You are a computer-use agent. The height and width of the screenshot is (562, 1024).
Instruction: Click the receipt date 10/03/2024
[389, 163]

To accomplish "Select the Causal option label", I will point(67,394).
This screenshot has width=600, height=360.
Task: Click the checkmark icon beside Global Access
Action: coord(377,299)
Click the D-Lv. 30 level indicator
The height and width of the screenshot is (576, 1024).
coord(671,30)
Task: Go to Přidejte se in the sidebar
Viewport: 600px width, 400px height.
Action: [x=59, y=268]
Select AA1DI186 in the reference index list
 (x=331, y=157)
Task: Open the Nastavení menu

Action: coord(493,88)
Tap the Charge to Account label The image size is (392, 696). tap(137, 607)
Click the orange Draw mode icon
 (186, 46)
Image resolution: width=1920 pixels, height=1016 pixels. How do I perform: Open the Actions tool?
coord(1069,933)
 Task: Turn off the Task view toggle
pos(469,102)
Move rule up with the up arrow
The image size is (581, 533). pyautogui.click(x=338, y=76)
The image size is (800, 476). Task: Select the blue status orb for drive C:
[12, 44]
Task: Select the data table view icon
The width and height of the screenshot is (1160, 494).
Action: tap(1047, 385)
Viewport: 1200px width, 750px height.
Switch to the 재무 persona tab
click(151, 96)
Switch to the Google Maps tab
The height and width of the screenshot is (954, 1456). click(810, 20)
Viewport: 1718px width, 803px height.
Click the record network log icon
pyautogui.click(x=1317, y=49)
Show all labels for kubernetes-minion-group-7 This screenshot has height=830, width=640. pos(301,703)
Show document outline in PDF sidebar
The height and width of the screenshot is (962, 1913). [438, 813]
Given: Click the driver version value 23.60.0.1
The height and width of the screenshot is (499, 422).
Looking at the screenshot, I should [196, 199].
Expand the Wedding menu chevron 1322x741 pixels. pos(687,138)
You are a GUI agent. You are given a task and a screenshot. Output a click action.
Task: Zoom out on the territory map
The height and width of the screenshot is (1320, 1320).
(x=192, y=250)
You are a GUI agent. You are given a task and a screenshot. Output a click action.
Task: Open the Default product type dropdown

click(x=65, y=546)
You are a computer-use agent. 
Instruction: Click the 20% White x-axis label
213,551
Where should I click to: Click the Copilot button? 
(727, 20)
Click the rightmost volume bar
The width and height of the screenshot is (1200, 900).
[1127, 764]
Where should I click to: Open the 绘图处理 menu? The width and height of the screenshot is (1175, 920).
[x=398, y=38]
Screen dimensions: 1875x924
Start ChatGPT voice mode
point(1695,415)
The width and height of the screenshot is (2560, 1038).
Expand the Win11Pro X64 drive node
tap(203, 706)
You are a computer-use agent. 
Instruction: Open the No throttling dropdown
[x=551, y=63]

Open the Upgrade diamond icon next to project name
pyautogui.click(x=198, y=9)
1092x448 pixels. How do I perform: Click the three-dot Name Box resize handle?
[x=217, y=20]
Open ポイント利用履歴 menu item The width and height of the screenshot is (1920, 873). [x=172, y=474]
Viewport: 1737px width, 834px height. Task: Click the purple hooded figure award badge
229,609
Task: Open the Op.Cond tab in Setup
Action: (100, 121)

++++

§ WORK REQUEST:
From the line holding "Open the Upgrade" through the last line above, reproduce each line exactly and add nothing.

§ RESPONSE TO THIS EXERCISE:
Open the Upgrade diamond icon next to project name
pyautogui.click(x=198, y=9)
1092x448 pixels. How do I perform: Click the three-dot Name Box resize handle?
[x=217, y=20]
Open ポイント利用履歴 menu item The width and height of the screenshot is (1920, 873). [x=172, y=474]
Viewport: 1737px width, 834px height. Task: Click the purple hooded figure award badge
229,609
Task: Open the Op.Cond tab in Setup
Action: (100, 121)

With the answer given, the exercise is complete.